Aslan, bu sonuca ilişkin şu değerlendirmede bulundu:

“Sonuçları şöyle yorumluyoruz. Tedavi gören çocuklarla hekimler olarak sürekli iletişim halindeyiz ve bu çocuklar daha önce hastalıklı süreçler geçirdiklerinden daha tecrübeliler. Bu çocuklar ve aileleri, herhangi bir durumda nereye gideceklerini, nasıl davranması gerektiğini, hangi hekimle görüşeceklerini çok daha iyi biliyorlar. Dolayısıyla hastalık tecrübesi ve tedavi sürecine ilişkin bilgisi olan, hekime nasıl ve ne zaman ulaşılması gerektiğini bilen çocuk ve ailelerinde kaygı düzeyinde azalmaya neden oluyor.”

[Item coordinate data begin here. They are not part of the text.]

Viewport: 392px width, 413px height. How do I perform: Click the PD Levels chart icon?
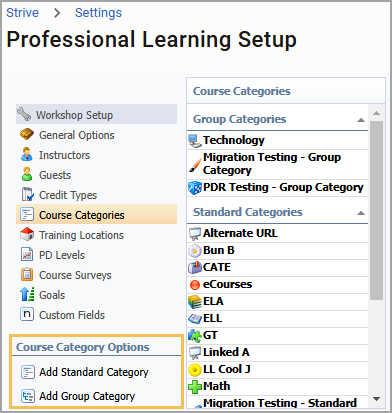(x=27, y=255)
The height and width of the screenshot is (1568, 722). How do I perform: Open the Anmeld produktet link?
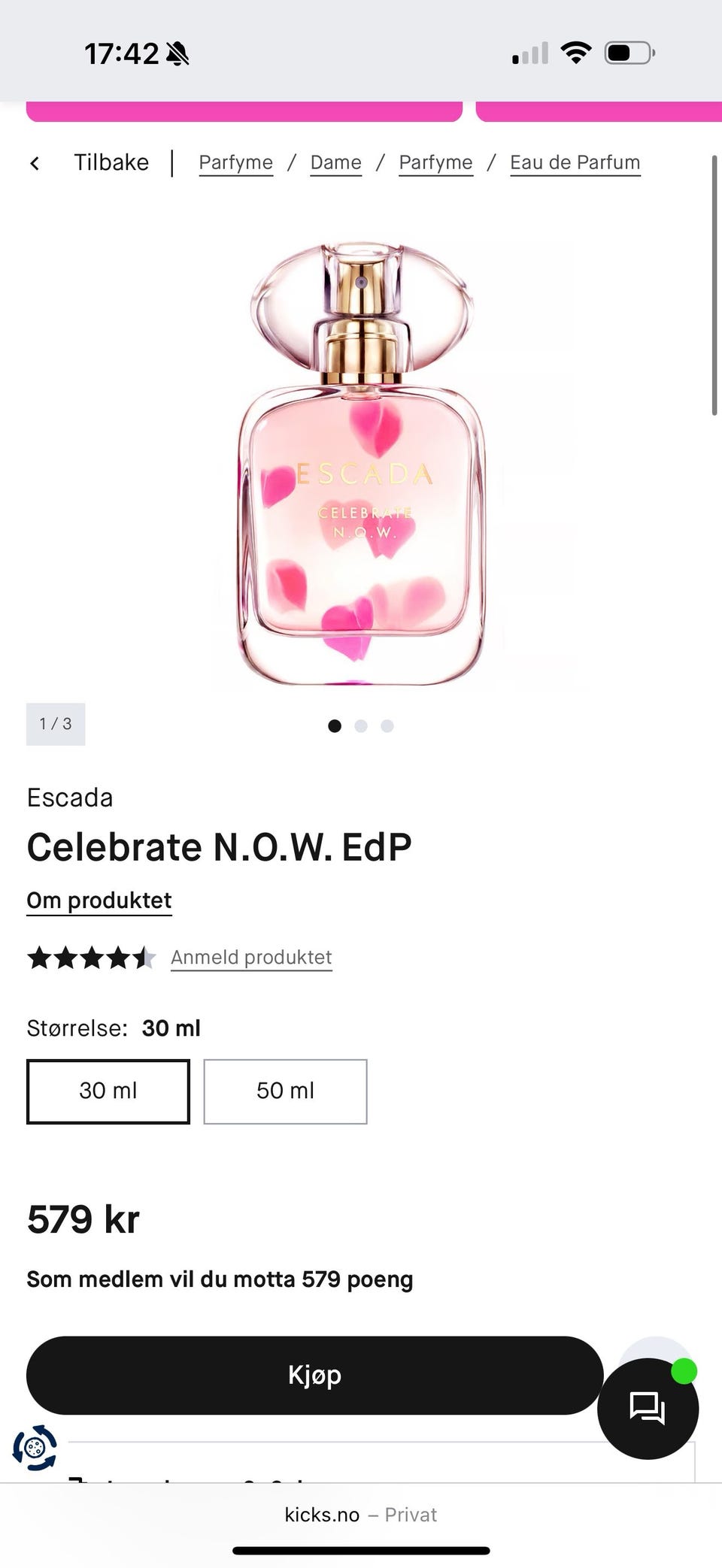251,958
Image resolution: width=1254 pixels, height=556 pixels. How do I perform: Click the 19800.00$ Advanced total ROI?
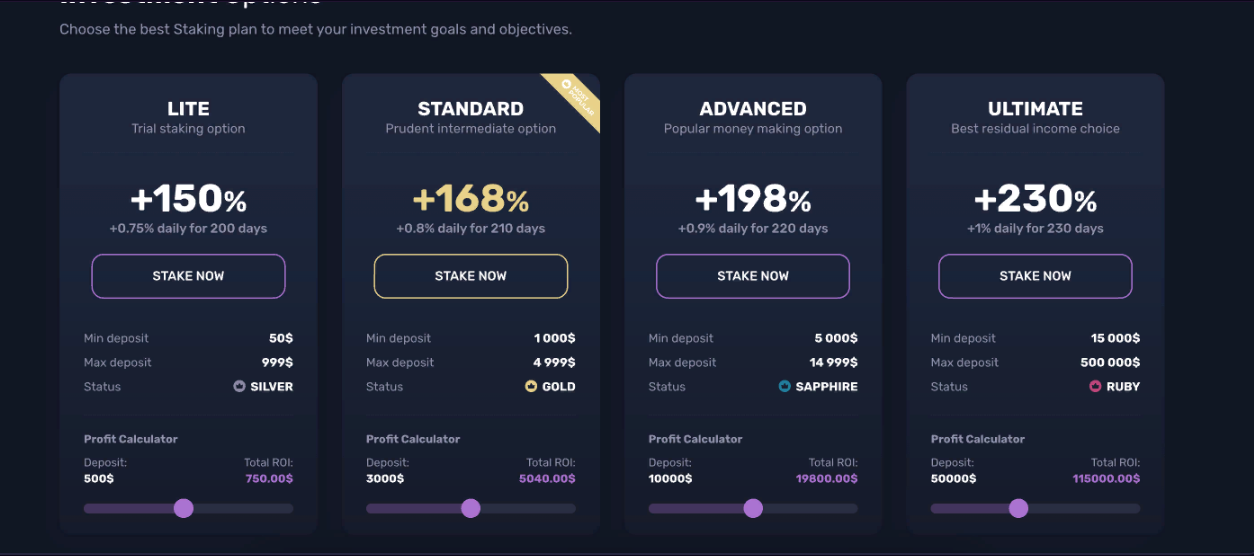pyautogui.click(x=826, y=479)
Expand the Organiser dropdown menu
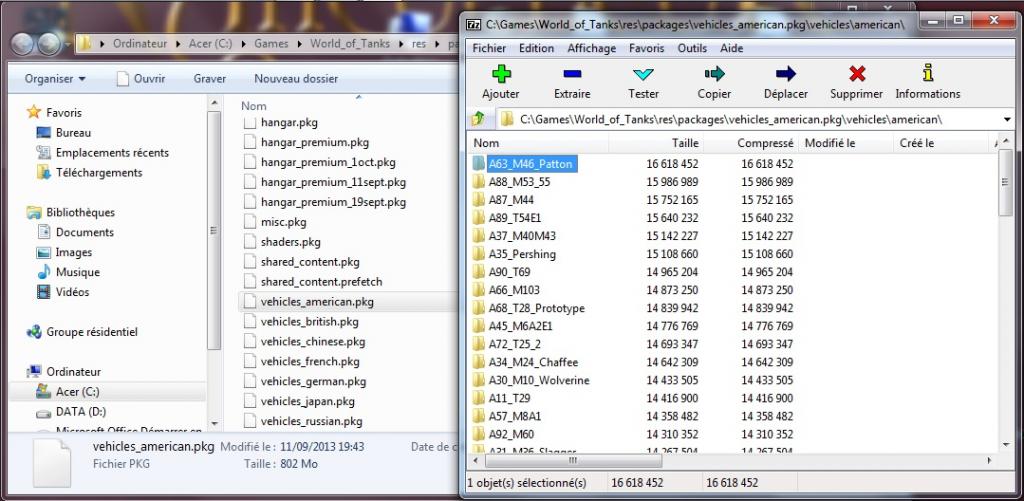1024x501 pixels. pyautogui.click(x=55, y=78)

Prof. Dr. Aslan, normal süreçte tedavi gördüğü ve takip altında bulunduğu için hekim kontrolünde olduğunun bilinmesinin de hastalığı bulunan çocuk ve ailelerinde güven hissinin artmasına yol açtığını belirterek, bunun da kaygı düzeyini düşürdüğü değerlendirmesinde bulundu.

Araştırmanın önemli bir sonucunun da egzersiz, hijyen kurallarına uyum üzerine olduğunu aktaran Aslan, “Evde, fiziksel egzersiz yapan ve hijyen koşullarına özen gösteren annelerde de kaygı düzeyinin daha düşük olduğu belirlendi.” diye konuştu.